We’ve now lived in Germany for a few days and I have noticed a few things that I find odd. Here they are for your amusement:

Peanut Butter is not that common

We have been spending time playing board games and getting advice from one of our neighbors, a 20-something college student here. Until last night, when we made rolls and had them with various spreads (including peanut butter), he had never in his life tried peanut butter.

“It’s not common here.” He said.

Looking at the bottle, as our housemates pointed out, sure enough, it was “American Peanut Butter.”

Wild.

Garbage and Recycling Separation is on a Whole New Order of Specificity

Everywhere you go (even on the train) there are at least 4 different bins to put your garbage, organic compost, recycling and recycling of many various types. It’s nice to see that they care so much, but I haven’t gotten used to it yet in our kitchen.

We have a place for compost, another for newspaper and other papers, another for glass bottles, another for wet garbage that cannot be composted, another for dry garbage that cannot be recycled or composted, and if we wanted to comply fully, we could start more buckets for things like corks that you might get from a wine bottle (which have to be taken to a special place).

It’s Helpful to Always have a Euro… and Bags

The grocery store has a neat system for shopping carts. You have to unlock it by depositing a 1 Euro coin into the key slot. When you return your cart, you get your Euro back. Now I keep a special Euro with my keys in my pocket :)

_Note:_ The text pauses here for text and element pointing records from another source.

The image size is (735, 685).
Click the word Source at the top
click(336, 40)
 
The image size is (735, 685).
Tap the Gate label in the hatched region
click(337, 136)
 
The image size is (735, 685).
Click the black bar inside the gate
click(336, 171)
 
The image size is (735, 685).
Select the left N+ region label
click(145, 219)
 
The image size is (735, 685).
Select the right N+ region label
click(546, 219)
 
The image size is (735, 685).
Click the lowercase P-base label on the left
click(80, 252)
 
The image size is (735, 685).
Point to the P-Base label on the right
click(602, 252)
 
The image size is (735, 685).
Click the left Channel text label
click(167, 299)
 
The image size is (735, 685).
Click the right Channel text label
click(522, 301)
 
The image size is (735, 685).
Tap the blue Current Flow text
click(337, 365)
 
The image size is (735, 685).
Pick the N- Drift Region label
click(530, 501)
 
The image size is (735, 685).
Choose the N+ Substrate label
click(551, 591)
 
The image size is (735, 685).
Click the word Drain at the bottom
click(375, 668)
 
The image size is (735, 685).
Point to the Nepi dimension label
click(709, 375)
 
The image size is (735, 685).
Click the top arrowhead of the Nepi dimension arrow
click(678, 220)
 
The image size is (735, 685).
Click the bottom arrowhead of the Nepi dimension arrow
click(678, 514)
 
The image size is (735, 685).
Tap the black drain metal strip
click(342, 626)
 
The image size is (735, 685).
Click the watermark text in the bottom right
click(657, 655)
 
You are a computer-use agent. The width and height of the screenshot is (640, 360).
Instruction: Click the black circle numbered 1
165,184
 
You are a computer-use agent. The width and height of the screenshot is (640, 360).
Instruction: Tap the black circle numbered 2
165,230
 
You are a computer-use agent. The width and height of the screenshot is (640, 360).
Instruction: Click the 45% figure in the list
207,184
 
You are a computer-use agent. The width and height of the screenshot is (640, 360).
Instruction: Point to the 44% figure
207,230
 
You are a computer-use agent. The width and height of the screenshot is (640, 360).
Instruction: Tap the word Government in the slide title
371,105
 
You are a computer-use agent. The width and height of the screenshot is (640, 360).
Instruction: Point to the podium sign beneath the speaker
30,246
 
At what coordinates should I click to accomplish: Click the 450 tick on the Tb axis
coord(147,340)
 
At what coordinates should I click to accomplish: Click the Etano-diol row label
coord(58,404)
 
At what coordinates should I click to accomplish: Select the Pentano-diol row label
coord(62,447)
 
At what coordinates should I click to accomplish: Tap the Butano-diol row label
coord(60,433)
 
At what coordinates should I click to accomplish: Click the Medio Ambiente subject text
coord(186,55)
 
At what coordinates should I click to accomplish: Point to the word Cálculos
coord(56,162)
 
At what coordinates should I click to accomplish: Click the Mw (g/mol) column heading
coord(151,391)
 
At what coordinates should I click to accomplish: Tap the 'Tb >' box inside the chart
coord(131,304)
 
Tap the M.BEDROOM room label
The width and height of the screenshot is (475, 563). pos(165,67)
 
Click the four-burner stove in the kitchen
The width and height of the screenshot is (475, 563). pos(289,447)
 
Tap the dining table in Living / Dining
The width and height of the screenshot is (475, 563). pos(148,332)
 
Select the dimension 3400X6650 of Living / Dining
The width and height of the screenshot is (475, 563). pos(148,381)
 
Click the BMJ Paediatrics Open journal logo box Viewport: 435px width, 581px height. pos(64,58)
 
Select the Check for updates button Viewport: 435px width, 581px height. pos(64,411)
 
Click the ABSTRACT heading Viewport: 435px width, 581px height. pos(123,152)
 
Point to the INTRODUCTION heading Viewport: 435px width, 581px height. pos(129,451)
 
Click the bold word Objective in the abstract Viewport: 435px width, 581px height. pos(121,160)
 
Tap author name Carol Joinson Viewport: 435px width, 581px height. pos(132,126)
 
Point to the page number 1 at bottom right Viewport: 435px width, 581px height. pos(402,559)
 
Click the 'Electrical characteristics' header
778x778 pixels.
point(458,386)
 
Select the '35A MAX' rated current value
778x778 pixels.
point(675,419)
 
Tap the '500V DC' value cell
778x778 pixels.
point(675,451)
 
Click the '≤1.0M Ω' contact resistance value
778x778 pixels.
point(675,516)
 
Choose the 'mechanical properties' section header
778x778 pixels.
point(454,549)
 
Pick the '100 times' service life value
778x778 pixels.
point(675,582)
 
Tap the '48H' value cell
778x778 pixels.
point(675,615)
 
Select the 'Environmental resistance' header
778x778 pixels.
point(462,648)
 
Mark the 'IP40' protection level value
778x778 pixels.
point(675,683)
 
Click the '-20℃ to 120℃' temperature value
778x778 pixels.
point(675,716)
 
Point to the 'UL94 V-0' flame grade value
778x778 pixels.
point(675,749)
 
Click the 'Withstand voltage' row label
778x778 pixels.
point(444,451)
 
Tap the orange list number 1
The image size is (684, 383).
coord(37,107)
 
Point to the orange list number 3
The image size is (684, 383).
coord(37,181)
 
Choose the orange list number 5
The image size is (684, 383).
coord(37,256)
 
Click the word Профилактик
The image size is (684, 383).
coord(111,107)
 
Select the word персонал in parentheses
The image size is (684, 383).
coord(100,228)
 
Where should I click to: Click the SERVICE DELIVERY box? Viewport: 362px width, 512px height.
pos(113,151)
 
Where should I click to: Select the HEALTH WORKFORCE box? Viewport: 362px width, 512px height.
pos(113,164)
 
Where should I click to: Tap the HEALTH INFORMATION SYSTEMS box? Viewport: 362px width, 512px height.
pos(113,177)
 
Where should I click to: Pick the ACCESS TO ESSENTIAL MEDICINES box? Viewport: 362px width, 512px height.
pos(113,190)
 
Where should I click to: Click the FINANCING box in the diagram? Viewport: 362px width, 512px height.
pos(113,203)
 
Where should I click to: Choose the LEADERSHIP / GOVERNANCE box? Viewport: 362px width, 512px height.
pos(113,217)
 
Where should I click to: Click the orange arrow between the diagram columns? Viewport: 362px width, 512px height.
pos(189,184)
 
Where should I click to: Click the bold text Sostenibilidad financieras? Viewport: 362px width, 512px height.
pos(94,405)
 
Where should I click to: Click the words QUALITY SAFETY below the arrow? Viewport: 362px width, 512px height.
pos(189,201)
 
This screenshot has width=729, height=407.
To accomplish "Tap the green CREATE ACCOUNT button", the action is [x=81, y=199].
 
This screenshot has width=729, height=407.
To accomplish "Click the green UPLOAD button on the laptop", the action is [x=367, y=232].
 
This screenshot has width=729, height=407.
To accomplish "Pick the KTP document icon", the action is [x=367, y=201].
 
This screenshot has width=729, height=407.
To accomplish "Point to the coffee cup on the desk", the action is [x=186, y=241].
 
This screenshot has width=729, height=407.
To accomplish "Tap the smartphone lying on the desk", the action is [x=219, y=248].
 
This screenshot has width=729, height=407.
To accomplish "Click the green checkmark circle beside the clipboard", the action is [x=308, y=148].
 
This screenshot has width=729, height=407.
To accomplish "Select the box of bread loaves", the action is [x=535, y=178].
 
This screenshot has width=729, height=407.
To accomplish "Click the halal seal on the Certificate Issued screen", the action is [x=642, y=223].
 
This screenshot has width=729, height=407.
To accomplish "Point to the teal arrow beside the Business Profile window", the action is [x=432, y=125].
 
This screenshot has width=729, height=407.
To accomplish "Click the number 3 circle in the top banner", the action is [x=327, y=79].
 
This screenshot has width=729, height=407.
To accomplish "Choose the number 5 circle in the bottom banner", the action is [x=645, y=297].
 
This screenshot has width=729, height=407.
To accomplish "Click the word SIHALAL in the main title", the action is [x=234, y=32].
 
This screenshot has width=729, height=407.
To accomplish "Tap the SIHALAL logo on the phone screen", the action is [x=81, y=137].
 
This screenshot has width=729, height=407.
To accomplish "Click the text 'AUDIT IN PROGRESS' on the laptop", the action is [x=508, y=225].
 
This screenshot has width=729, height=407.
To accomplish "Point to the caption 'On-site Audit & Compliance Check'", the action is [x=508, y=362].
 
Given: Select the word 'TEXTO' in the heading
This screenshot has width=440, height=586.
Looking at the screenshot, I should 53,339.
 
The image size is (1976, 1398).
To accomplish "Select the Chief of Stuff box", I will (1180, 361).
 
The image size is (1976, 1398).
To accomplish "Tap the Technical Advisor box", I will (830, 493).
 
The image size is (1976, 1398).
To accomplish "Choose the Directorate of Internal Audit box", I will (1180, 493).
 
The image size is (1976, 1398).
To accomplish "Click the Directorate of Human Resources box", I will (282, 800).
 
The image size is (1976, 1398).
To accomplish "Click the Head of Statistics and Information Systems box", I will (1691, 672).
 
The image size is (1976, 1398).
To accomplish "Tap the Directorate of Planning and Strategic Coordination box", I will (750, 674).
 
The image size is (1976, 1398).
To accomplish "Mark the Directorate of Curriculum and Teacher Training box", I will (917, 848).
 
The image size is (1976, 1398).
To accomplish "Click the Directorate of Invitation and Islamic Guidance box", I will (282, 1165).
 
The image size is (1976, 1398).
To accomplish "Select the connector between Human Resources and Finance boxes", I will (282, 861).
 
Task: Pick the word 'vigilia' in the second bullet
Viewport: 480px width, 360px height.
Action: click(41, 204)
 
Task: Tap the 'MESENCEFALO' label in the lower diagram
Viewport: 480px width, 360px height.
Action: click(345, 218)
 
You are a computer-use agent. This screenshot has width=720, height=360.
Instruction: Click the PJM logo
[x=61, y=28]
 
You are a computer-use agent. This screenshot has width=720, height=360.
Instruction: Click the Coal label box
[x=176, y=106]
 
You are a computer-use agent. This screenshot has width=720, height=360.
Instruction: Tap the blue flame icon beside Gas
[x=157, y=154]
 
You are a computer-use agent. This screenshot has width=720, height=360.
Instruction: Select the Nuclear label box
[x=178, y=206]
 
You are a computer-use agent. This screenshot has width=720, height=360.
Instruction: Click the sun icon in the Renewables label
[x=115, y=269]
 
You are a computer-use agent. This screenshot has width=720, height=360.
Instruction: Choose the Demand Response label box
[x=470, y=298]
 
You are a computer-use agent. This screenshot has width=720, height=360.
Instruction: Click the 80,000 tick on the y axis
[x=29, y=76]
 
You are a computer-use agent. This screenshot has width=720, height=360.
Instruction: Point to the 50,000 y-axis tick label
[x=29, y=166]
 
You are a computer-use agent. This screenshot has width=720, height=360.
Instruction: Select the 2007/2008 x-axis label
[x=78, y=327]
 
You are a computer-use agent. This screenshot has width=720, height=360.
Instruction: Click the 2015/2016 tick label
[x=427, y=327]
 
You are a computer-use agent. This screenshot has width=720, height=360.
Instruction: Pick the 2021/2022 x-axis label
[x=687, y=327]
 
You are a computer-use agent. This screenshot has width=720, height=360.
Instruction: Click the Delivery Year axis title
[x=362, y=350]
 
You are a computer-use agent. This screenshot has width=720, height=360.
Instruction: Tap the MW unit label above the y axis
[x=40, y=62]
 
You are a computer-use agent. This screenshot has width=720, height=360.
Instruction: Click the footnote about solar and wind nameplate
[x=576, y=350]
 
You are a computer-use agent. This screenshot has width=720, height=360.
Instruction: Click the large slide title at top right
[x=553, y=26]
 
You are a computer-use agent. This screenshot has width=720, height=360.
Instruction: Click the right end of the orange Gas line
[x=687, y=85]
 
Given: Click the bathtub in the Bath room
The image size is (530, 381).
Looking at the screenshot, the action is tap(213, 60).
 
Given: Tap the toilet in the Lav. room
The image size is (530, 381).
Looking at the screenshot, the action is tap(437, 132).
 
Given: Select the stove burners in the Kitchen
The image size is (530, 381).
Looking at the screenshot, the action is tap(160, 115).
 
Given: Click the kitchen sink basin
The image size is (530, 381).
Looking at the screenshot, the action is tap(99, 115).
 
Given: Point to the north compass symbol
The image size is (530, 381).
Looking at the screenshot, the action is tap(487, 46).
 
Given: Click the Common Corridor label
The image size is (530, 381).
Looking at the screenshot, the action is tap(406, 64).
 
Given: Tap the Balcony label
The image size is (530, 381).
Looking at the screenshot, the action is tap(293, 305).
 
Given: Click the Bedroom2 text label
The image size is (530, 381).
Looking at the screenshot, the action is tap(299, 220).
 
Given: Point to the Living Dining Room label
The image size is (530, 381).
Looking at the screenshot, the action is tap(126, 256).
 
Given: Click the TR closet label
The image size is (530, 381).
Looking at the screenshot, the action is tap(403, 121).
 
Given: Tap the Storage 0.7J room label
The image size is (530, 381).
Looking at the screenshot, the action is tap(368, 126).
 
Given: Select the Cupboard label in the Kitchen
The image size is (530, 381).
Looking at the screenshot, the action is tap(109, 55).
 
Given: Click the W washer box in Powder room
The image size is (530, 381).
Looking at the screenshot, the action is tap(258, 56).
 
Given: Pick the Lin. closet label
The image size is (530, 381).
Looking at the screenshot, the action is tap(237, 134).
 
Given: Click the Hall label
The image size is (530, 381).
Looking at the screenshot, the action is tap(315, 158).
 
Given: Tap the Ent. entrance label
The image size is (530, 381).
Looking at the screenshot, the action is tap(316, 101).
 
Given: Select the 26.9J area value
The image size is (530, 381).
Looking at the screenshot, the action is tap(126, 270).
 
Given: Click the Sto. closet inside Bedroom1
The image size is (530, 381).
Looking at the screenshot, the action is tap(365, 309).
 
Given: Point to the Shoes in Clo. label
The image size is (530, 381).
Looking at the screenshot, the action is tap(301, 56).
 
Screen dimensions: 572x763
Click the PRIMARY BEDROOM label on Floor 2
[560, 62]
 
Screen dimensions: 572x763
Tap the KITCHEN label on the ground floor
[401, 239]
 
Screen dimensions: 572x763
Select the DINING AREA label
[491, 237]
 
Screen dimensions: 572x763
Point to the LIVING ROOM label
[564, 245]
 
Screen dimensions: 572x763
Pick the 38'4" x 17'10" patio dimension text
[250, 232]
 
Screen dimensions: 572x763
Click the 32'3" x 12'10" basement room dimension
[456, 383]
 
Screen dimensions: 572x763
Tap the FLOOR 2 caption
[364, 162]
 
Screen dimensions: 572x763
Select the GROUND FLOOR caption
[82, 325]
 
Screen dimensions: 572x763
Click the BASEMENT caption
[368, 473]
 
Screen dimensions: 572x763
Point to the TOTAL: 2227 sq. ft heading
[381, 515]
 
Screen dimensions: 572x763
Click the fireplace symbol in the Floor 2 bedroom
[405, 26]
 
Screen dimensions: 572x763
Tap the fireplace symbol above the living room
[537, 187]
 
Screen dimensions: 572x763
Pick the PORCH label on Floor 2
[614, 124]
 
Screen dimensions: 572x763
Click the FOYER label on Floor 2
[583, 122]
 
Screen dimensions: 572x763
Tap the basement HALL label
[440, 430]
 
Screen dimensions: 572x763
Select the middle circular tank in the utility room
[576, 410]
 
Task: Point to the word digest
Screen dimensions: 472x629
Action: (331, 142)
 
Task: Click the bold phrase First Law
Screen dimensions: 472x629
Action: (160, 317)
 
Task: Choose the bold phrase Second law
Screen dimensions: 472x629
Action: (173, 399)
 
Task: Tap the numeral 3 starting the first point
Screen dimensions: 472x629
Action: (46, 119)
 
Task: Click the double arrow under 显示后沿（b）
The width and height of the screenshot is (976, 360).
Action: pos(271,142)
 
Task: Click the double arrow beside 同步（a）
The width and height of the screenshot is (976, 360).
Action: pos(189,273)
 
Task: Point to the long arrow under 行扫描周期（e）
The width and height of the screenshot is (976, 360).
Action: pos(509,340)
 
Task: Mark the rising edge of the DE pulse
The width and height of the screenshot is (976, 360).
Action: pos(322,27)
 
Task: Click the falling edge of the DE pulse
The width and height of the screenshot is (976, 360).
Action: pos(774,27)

The grocery store also charges for bags. Everyone brings reusable bags with them shopping. What we tried to pass as a law in Seattle is just common practice here.

Apartments Don’t Come with Anything

We viewed an apartment today and noticed it has no ceiling light in the bedroom. It has the wires for it, and a light switch but no fixture. Apparently, it is up to the renter to supply these things. In fact, the apartment we were viewing was particularly unusual for an available rental in Germany because it had cabinets, a refrigerator, an oven, a kitchen sink, etc. Normally, apartments come with no appliances at all. When you move, you take everything, including the kitchen sink.

Electric Bills are Guesstimated then Fixed

When you rent an apartment, you pay for your rent plus a utilities rate based on your square meters. When your lease is finished (not every month), they calculate your real usage and either pay you back the overage or send you a bill for the unpaid amount used. I’m sure you can see issues that could arise from this.

I’m sure there are many other differences that I either haven’t noticed yet or have already become accustomed to. I’ll keep you updated with what I encounter.

Comments

comments

  • I loved the oddities! Its better to adjust and enjoy the differences, than to complain about their way of doing things.